しかし、ワクチンを打ってないことで逆に罹らないように、相当に警戒をしているのも事実だ。
外でも、学校でも、ずっとマスクを着けている。もちろん、我が家でも・・・。



近所のパン屋で買っておいた林檎のタルトに生クリームを添えて、子供部屋に持って行った父ちゃん。←この頃にはいつものおばちゃん風な父ちゃんに戻っていた・・・えへへ。いらっちゃーーーい・・・。
2人はレコーディングをしている。
イヴォンはクラシックのピアニストなのだ。なかなか、かっこい曲を2人で作っている。へー、こりゃあ、敵わないな・・・。((´∀`))ケラケラ
「大学はどうするの? どういうところに行く気?」
「エンジニア系の大学を目指しています」
「順調?」
「ええ、たぶん」
横で息子が、あっち行ってよ、という顔をしている。
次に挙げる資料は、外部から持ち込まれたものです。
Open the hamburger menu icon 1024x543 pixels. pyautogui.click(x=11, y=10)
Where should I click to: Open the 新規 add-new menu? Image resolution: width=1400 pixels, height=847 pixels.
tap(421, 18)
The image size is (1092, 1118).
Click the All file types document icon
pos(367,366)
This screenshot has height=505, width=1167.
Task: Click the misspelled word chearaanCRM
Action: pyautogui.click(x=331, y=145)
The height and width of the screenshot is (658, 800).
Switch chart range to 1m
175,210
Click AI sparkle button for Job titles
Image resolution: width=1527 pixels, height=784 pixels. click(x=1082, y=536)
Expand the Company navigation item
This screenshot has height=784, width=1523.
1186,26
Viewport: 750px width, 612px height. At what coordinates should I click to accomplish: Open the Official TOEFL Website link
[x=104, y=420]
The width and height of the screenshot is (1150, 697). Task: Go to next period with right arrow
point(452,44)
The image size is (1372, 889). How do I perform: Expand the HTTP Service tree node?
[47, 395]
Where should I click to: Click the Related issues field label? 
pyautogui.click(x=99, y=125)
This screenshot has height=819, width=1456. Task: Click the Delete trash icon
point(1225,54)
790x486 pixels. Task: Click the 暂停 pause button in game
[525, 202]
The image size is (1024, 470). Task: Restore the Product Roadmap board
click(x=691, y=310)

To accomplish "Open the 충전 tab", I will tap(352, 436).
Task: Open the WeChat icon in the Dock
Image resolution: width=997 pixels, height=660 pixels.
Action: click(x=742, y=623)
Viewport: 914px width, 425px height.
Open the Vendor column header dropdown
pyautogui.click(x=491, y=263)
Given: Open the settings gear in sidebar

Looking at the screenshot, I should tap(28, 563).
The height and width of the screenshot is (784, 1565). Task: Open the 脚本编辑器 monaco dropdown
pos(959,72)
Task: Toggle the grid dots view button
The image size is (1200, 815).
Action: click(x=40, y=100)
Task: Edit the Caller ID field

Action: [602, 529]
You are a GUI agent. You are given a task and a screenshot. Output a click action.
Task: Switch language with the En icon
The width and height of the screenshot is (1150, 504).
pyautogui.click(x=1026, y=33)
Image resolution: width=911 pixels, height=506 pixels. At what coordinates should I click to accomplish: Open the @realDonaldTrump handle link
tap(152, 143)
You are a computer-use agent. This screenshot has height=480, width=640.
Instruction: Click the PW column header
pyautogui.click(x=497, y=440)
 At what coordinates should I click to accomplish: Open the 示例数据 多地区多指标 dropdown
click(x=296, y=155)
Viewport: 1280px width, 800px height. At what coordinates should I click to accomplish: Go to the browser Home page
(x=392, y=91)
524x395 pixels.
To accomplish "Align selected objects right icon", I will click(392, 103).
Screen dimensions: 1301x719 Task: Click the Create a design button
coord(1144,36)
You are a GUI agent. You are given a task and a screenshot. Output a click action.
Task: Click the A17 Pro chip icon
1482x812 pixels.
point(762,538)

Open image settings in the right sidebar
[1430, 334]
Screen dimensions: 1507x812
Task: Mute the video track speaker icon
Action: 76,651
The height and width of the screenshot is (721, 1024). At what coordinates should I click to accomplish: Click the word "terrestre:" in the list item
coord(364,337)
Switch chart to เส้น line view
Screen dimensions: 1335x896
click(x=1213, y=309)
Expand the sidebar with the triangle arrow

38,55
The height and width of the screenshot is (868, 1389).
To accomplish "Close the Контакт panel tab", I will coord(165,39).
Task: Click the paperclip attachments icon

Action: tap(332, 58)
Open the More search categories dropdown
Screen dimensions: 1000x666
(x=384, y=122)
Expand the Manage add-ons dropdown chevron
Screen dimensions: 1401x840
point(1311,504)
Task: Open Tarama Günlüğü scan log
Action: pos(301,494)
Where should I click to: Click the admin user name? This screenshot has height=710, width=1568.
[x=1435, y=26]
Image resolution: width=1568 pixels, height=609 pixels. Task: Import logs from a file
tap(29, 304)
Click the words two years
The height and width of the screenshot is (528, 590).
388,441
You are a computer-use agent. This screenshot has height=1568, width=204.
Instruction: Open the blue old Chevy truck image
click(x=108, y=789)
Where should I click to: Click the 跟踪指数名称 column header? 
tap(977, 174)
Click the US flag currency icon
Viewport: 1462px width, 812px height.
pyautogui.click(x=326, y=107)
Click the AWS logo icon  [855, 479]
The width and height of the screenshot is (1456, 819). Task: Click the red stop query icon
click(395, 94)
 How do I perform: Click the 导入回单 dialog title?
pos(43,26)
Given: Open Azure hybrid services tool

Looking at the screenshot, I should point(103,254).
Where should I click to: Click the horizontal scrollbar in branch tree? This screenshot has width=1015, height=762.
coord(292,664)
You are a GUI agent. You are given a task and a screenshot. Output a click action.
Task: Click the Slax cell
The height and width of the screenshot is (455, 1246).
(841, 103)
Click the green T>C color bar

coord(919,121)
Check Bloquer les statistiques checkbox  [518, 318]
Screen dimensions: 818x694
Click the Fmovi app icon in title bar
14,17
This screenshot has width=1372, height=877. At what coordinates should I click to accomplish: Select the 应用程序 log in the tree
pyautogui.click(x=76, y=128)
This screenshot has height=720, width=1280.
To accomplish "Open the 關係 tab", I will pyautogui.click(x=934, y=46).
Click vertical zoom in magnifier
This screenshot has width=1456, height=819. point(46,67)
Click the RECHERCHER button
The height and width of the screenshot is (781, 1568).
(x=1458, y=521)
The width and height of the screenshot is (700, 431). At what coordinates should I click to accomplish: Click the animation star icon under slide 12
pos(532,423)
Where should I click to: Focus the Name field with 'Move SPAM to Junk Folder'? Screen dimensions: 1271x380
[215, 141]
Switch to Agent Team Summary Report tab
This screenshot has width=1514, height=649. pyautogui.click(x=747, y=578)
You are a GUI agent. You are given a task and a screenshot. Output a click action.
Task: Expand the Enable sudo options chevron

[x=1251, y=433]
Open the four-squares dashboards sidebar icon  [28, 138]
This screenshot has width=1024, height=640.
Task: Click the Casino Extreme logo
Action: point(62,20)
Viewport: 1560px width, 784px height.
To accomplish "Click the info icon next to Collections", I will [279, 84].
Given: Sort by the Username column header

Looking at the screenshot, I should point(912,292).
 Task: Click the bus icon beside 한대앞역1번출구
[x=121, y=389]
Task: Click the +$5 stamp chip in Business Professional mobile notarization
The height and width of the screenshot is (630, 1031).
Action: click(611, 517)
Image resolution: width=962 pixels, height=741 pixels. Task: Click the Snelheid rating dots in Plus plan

はいはい、行きますよー。
「じゃあ、ごゆっくり」

多分、明日(土曜日)、息子は進学説明会に親友のアレクサンドル君と行く。
その後、リサの家にお泊りをし、夜はずっとリサ(横にロベルト)から厳しい進学指導を受ける。
そして、日曜日はリサの兄弟で先生や研究者をしている一族が集まるので、彼らからもびっしりとアドバイスを受ける、という強硬スケジュールであった。
息子にとっては試練だけれど、ここは、頑張るしかない。
いやでも、やらせないと、もう、・・・後がない。
あと一月半で今年も終わってしまう。
夢を捨てきれない62歳の父ちゃんは、まるで新人歌手のような感じで、プロモーターと向きあってきた。
受験生で17歳の息子は友だちと音楽を作っていた。
辻家はまだまだ、揺れ動いている。
いったい、どんな未来がこの親子を待ち受けているのであろう。
息子たちが創作するアバンギャルドなヒップホップを聞きながら、鳥のフリットを揚げる父ちゃんであった。
「カモーン、ジャックゥーーーーー」
😥

つづく。

滞仏日記「カッコつけ父ちゃん、エアータバコくわえながらの、サムライ・ロック!」

※ ロンドンでの一枚・・・。バット、握りしめている・・。怖い。